Now the theological term for this warfare is what's called "mortification." This word is derived from a Greek verb Paul uses in Romans 8:13, translated in the words: "you put to death." The King James Version of the Bible actually translates these same terms as "mortify." So then, when it comes to dealing with personal sin in our lives as Christians, we are called by God to "mortify sin."
But what does this mean practically? How do we mortify or put sin to death? My first approach to these questions must be to underscore what mortification does not mean. First, to mortify sin does not mean covering sin up. You can obscure sin from the sight of others, but that is not mortification. Until we confess and forsake our sin we have not begun the work of mortification (Prov.28:13). Second, to mortify sin does not mean to only internalize sin. If you forsake the outward practice of some evil yet continue to ruminate on the memory of that sin's pleasure - beware. Although you may have moved that sin into the privacy of your imagination, where it is known only to you and God, yet it has not been truly mortified. Third, to mortify sin does not mean to exchange one sin for another. What good is it to trade stealing for lying or to trade gossip for gluttony?
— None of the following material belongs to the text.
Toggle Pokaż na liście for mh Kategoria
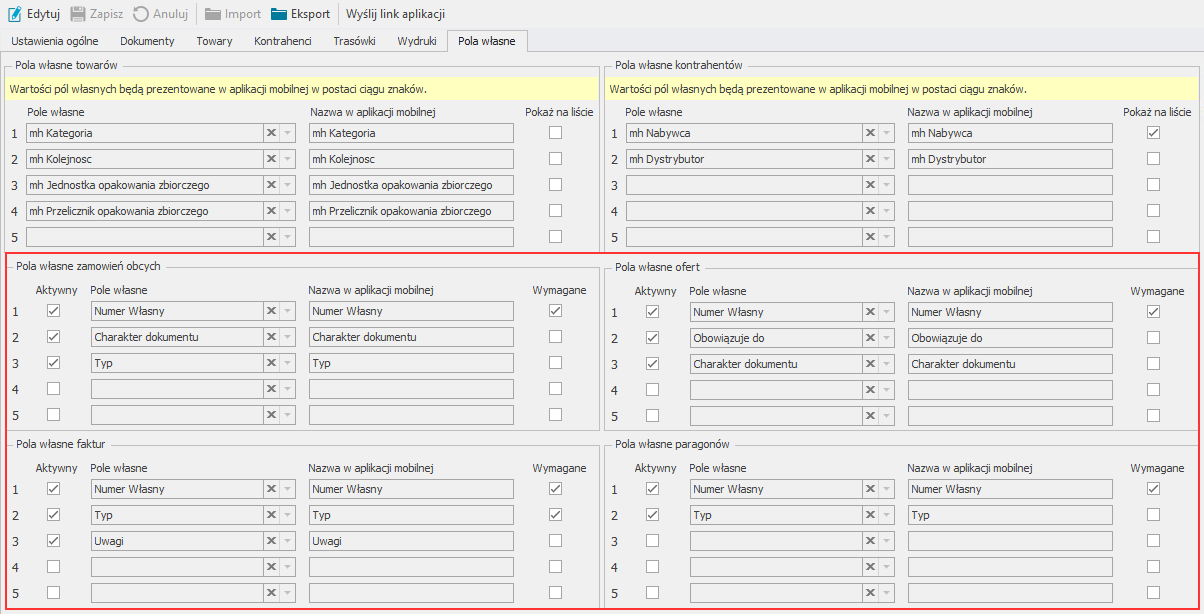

Neither sin has been mortified. Fourth, to mortify sin does not mean to by-pass the cleansing of our conscience. Having a good conscience is to work through the issue of our guilt. We should be ashamed of our sins, and let that sorrow do its full work in our hearts to produce a deep, honest repentance (II Cor.7:10). Finally, to mortify sin does not mean to merely repress sin. To push sin back rather than to deal with it forthrightly in the light of God's Word, will not bring about true mortification. Instead, it will only create more problems as it remains brushed under the proverbial rug, and allowed to fester and gain more influence. This therefore is not mortification.